Task brief:
Find every line in the records below that contains the string "checkbox" and copy each one.

— START OF Record extracts —

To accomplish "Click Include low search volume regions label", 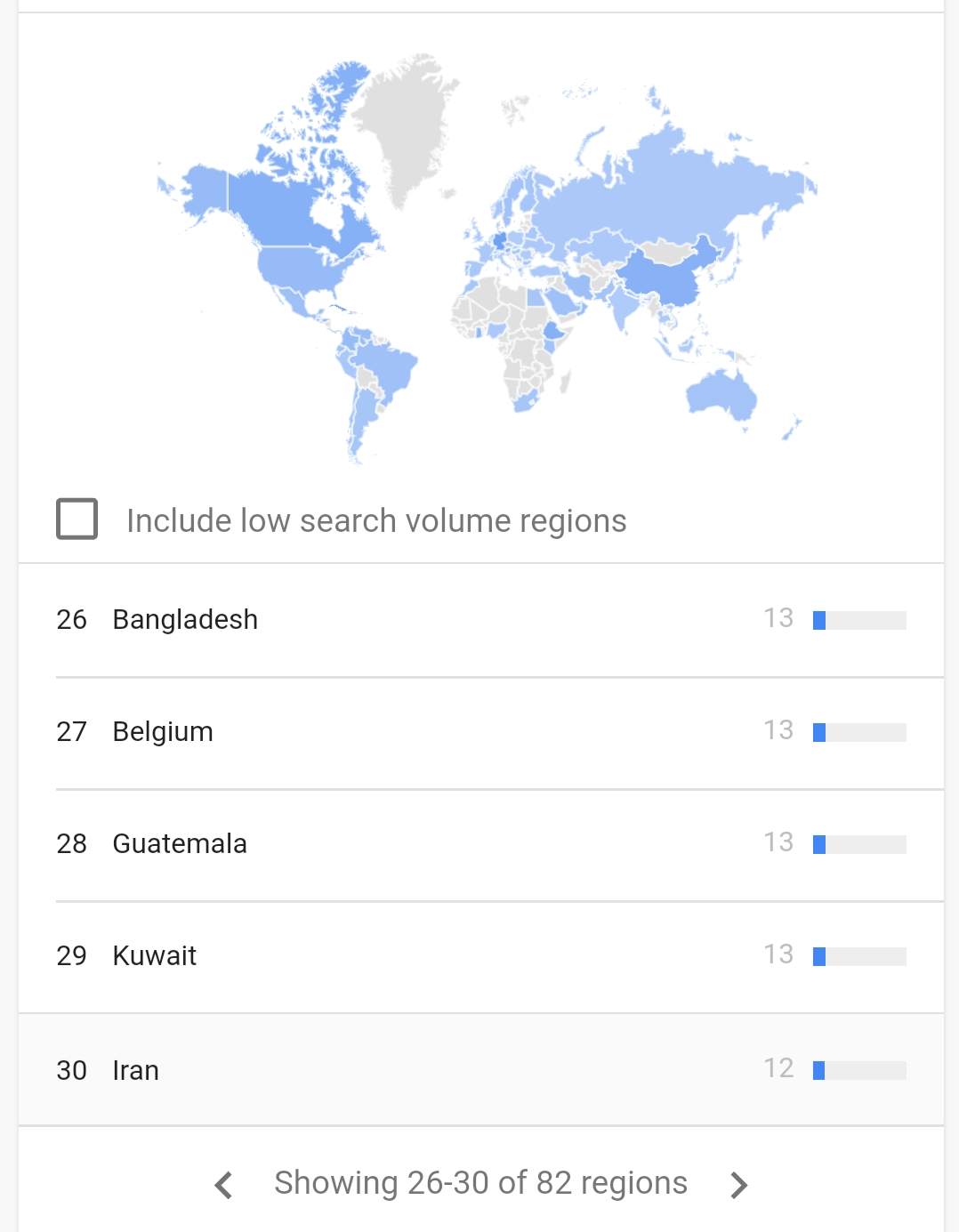I will pyautogui.click(x=376, y=520).
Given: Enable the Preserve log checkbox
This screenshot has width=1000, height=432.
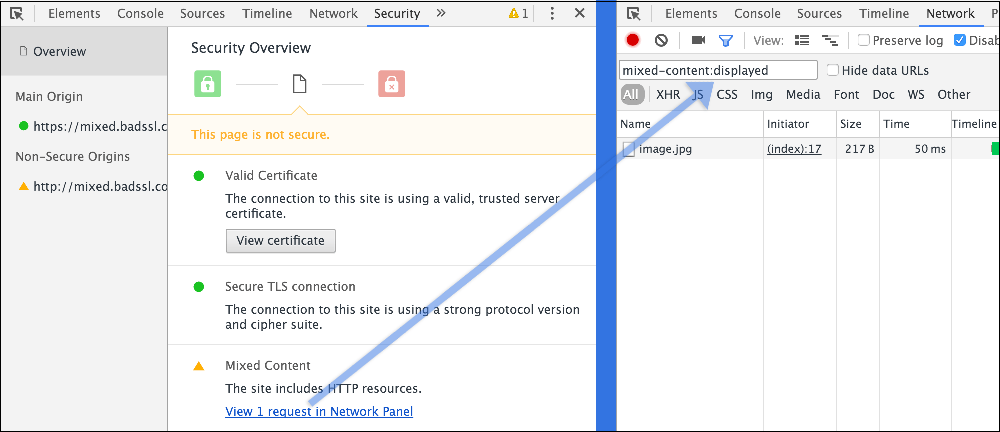Looking at the screenshot, I should tap(864, 40).
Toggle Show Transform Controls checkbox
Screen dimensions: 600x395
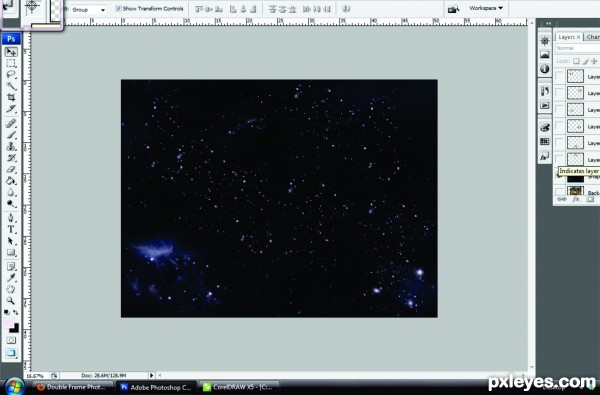click(x=119, y=8)
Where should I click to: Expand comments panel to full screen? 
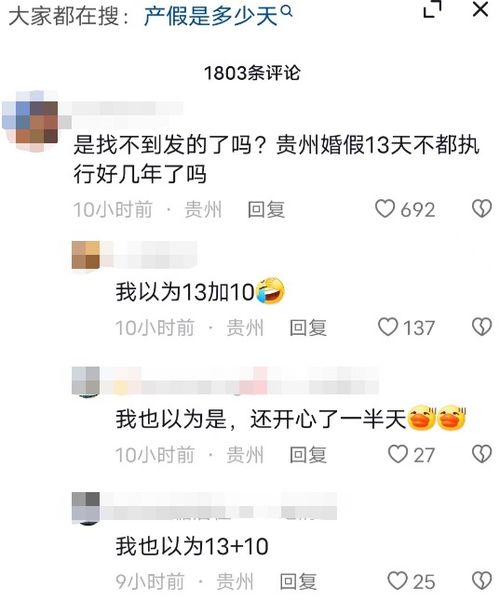pyautogui.click(x=433, y=9)
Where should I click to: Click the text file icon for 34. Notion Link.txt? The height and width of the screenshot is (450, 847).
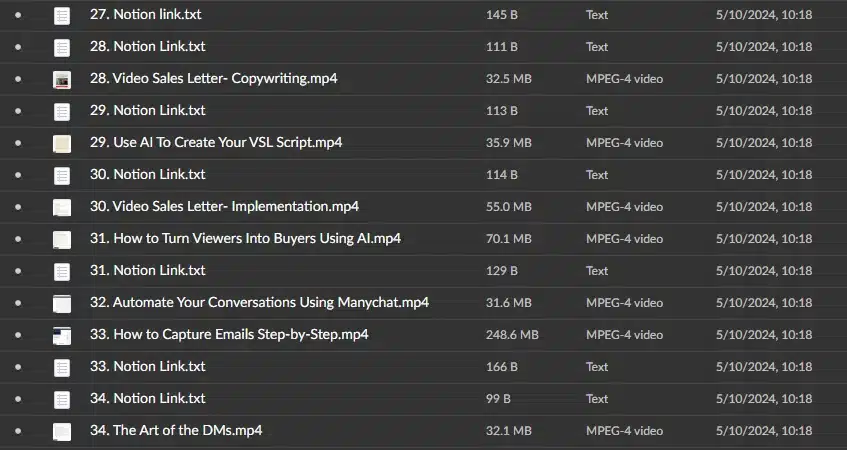[62, 399]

— END OF Record extracts —

Solution below:
Given: Enable the Preserve log checkbox
Toggle Show Transform Controls checkbox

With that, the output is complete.